The connection is further supported by previous functional MRI studies that found differences in the connectivity and activation of the caudate and putamen activation in those with anxiety.
"Although not classically considered relevant to anxiety, the importance of structural changes in the putamen and caudate to the development of anxiety most likely lies in their contribution to related behaviours such as reward sensitivity, motivation, conditioning, attention, and emotional processing," explains lead author Erin Burke Quinlan from King's College London.
In other words, the authors think all of this shrinking could be a mark of mental illness, or at least help explain why these 19-year-olds are experiencing such unusually high anxiety.
But while numerous past studies have already linked childhood and adolescent bullying to mental illness, this is the very first study to show that unrelenting victimisation could impact a teenager's mental health by actually reshaping their brain.
The results are cause for worry.
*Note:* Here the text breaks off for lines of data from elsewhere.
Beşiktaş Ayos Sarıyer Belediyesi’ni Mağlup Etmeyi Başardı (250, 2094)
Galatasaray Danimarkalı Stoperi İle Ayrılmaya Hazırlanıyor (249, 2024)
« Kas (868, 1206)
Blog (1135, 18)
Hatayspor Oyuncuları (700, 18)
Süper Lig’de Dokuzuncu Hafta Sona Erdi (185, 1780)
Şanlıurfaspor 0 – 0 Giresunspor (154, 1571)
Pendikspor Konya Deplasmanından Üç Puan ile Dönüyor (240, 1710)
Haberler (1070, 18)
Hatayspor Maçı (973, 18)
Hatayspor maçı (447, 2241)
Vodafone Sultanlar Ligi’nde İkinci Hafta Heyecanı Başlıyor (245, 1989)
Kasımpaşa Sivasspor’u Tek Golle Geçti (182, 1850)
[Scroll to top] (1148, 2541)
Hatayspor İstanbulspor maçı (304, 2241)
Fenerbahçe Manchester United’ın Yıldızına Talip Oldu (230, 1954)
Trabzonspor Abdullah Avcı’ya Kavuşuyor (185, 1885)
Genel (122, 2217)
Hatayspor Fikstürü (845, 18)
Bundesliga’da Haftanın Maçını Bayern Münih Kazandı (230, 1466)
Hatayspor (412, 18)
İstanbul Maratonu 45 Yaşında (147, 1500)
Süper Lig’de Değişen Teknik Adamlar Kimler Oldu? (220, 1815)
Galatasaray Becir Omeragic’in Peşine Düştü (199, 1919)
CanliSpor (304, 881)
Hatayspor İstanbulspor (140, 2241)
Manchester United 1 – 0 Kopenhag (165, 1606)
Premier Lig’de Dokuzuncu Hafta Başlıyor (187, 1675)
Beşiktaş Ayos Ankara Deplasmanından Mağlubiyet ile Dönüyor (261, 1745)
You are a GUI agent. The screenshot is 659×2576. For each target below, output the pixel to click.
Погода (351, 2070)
During adolescence, a young person's brain is absolutely exploding with growth, expanding at an incredible place.
And even though it's normal for the brain to prune back some of this overabundance, in the brains of those who experienced chronic bullying, the whole pruning process appears to have spiralled out of control.
The teenage years are an extremely important and formative period in a person's life, and these sorts of significant changes do not bode well. The authors suspect that as these children age, they might even begin to experience greater shrinkage in the brain.
But an even longer long-term study will need to be done if we want to verify that hunch. In the meantime, the authors are recommending that every effort be made to limit bullying before it can cause damage to a teenager's brain and their mental health.
This study has been published in Molecular Psychiatry.